» **Requisitos do exercício**:
[a] Diga se cada afirmação abaixo está de acordo com o texto sobre transplantes no Rio de Janeiro: (i) Santa Catarina registrou 68% de autorizações familiares; (ii) a média nacional de autorizações é de 67%; (iii) o estado tem uma média de 22,4 doadores por milhão de população. Para cada uma, responda sim ou não e cite entre aspas as palavras do texto que decidem a resposta.
[b] No texto sobre transplantes no Rio de Janeiro, reescreva o trecho que começa com as palavras "Com um impressionante" e termina com "Governo do Estado.", trocando "Paraná" por "Espírito Santo".

===== Texto fornecido

O Rio de Janeiro emerge como um protagonista no cenário nacional de transplantes de órgãos, consolidando sua posição como o segundo estado com a maior taxa de autorizações familiares para doação. Dados recentes do Registro Brasileiro de Transplantes (RBT), divulgados pela Associação Brasileira de Transplante de Órgãos (ABTO), colocam o estado em destaque, superando a média nacional e demonstrando um avanço significativo no sistema público de saúde.
Com um impressionante índice de 67% de respostas positivas das famílias, o Rio de Janeiro se posiciona ao lado do Paraná e logo atrás de Santa Catarina, que registrou 68% de autorizações. Este número expressivo supera a média nacional, que é de 55%, e reflete o trabalho árduo e estratégico do Governo do Estado.
Além da alta taxa de autorização, o estado também apresenta uma média de 22,4 doadores por milhão de população (pmp), um valor superior à taxa nacional de 20,3 doadores, evidenciando a eficácia das ações de identificação e captação de potenciais doadores.

==========
===== Itens do conjunto

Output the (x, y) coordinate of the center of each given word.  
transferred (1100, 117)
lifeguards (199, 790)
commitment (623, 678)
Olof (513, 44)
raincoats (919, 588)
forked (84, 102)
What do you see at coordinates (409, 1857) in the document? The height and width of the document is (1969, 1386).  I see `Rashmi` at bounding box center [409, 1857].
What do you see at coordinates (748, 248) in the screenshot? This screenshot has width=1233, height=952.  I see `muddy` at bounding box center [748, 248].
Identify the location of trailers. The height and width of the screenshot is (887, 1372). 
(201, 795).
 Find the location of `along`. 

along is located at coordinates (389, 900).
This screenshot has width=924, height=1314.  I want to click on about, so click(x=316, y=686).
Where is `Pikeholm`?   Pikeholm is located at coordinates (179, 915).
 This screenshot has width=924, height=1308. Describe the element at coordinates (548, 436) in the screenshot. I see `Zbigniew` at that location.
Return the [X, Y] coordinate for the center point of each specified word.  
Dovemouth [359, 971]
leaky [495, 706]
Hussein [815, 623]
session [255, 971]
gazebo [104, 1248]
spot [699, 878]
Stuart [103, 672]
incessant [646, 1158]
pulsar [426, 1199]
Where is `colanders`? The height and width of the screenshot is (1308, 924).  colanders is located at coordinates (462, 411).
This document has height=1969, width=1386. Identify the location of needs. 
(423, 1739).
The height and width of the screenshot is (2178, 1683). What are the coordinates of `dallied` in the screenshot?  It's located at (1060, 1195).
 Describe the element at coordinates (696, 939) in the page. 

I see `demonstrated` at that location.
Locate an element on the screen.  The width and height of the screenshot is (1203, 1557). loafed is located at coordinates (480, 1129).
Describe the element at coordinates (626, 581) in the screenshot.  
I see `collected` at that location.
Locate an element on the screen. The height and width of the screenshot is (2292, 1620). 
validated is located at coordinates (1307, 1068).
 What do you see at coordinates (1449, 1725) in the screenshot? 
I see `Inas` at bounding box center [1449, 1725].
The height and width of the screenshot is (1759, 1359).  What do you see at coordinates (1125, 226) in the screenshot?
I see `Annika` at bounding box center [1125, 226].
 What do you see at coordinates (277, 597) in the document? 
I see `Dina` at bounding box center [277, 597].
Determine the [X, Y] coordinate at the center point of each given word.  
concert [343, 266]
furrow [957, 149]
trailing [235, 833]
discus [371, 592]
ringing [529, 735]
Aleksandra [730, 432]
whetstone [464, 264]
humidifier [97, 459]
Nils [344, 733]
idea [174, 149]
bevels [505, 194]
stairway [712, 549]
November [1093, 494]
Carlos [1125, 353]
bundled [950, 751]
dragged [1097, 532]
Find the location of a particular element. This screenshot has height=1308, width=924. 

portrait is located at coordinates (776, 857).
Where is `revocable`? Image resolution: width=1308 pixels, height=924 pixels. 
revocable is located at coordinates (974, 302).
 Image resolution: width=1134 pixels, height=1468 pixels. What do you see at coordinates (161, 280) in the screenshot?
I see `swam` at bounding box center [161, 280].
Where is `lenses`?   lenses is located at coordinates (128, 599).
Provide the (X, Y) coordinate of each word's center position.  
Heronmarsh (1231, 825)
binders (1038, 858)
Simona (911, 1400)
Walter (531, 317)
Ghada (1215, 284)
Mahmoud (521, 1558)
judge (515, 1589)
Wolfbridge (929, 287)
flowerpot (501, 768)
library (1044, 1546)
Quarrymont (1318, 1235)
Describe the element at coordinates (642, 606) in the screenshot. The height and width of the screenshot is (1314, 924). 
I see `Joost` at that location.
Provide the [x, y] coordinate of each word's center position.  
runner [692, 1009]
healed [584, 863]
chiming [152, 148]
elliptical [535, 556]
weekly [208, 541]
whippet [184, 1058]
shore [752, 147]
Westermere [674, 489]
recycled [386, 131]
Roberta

==========

» **Respostas das tarefas**:
[a]
(i) Sim: "logo atrás de Santa Catarina, que registrou 68% de autorizações".
(ii) Não: "supera a média nacional, que é de 55%".
(iii) Sim: "uma média de 22,4 doadores por milhão de população (pmp)".

[b]
Com um impressionante índice de 67% de respostas positivas das famílias, o Rio de Janeiro se posiciona ao lado do Espírito Santo e logo atrás de Santa Catarina, que registrou 68% de autorizações. Este número expressivo supera a média nacional, que é de 55%, e reflete o trabalho árduo e estratégico do Governo do Estado.